The other thing that I think is interesting about Honkai Star Rail is that it is honestly much more mobile-friendly than Genshin ever was. Touch controls are not great at replicating a controller and doing complicated combat, but they are really good at letting you complete turn-based actions. This puts Star Rail in this weird hybrid category of allowing you to move around freely but when the action really matters… you are able to strategically work your way through combat in a strict turn-based system. A lot of the reason why I never played Genshin on mobile is that I just did not feel that I could trust the touch controls to get me through anything other than the most simplistic of combat scenarios. With Star Rail I can happily play this while sitting in the backyard on my phone because it isn’t like I am concerned about the limited range of motion of touch controls will screw me over.

The first two acts of the story so far have been phenomenal. Essentially your tutorial takes place on a Space Station and after you resolve that core conflict, there is a constant dribble of side missions that let you get to know those characters far more over time. The second planet Belobog is equally rich and has this whole… Firefly meets Wildarms meets Frostpunk. This also serves as the planet that lets you see the dire consequences of a Stellaron gone out of control and brings you further into the central conflict. It also introduces this wide cast of characters that you legitimately come to love, even though they are largely just playing bit parts in the tale. This makes it all the more rewarding when one of these characters reaches out to you over the in-game “text message” system asking for your help again.

I am working my way through the third area of the game, and it is effectively “Space China”. So far I am not the biggest fan. Generally speaking much like Liyue it is a grossly inefficient bureaucracy filled with a lot of annoyingly self-important people who care way more about appearances than they do about doing the thing that needs to be done. After seeing this setting effectively playing out in two different Hoyoverse games… it does make me wonder if there is a bit of a thinly veiled political statement being made here. I’m hoping that the deeper I get into this story, the more engaged I will become with these characters… because at the moment I would be fine with pushing them all off a pier into the sea. If you have a game about planet hopping… they can’t all be winners and so far the first two were amazing so I guess they are due for a stinker.

I think what has impressed me more than anything, is that I am still having fun with the game when I have effectively bumped up several times against hard barriers.
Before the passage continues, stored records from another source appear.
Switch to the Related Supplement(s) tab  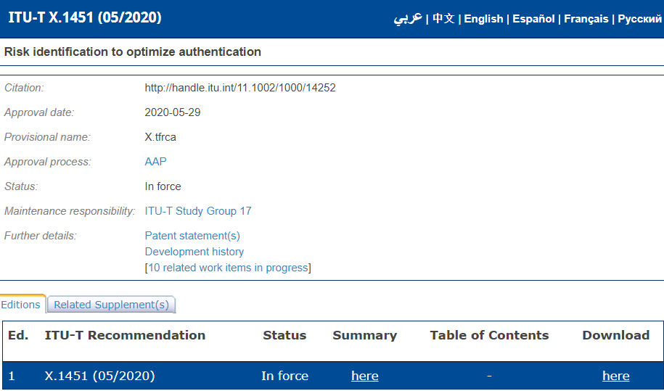click(111, 305)
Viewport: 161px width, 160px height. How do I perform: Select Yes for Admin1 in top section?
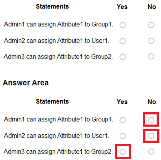pyautogui.click(x=123, y=25)
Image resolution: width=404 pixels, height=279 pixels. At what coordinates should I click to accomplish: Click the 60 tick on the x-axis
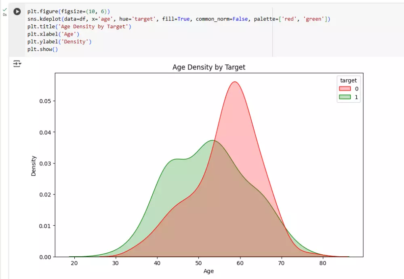tap(240, 263)
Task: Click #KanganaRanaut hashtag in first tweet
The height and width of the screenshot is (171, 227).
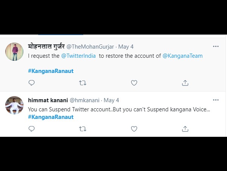Action: coord(51,71)
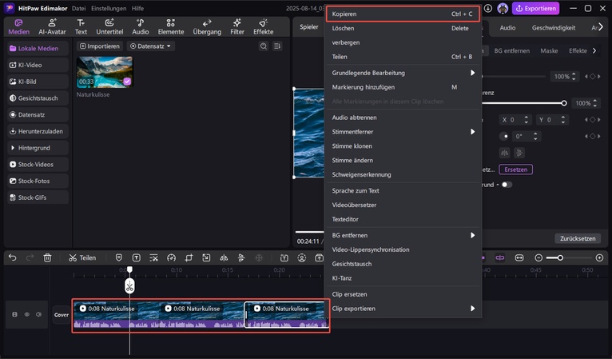
Task: Click the delete trash icon in timeline toolbar
Action: pos(47,257)
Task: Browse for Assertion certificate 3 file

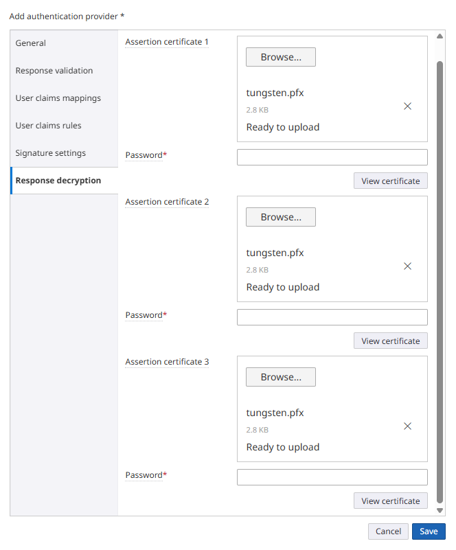Action: 280,377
Like Genshin Impact or Tower of Fantasy, there are some hard daily progression caps where you can only really make so much progress in a single play session. I’ve been bumping up against this barrier of needing to increase my Trailblaze Level in order to be doled out the next chunk of the story. If you played Genshin you would be familiar with this quandary of needing to keep increasing your Adventure Level. The thing is… even though I have been stalled for a few days, I am still finding things that I want to pop into the game and do, and there is enough fun to be had in activities that don’t have some sort of daily limiter on them. I am not certain how long that will hold, but for the moment it seems to have more staying power for me personally than Genshin did at launch.
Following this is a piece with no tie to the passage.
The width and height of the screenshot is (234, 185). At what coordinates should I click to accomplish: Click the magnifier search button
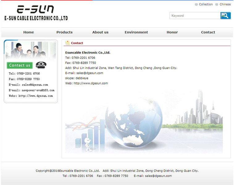tap(225, 15)
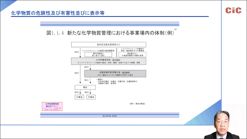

I realize that I am coming into this game a month late, but my hope is that I can catch up in time for the first update. Last week there was a bit stream that announced the 1.1 Patch called Galactic Roaming which will be launching on June 7th. Essentially it adds new storylines to both Jarilo-VI and the Xianzhou Luofu. Then there will be two different sets of banners, one for Silver Wolf the hacker you meet very very early into your story, and Luocha that you meet during the Xianzhou area during a side story with Dan Heng. I have no real interest in the second character, but I am absolutely stockpiling currency now in a vague attempt to pull Silver Wolf. I dig the retro arcade-looking effects that they showed of her attacks.

Mostly I am hoping to get caught up enough to be able to participate in all of the new events. I’m also hoping that the team that I have chosen will effectively be good enough to get me through all of the content. So far the only thing I struggle with are the challenges that require you to kill things within a certain number of turns. My team is extraordinarily tanky… but not necessarily the fastest at destroying things unless wildly over leveling the enemies.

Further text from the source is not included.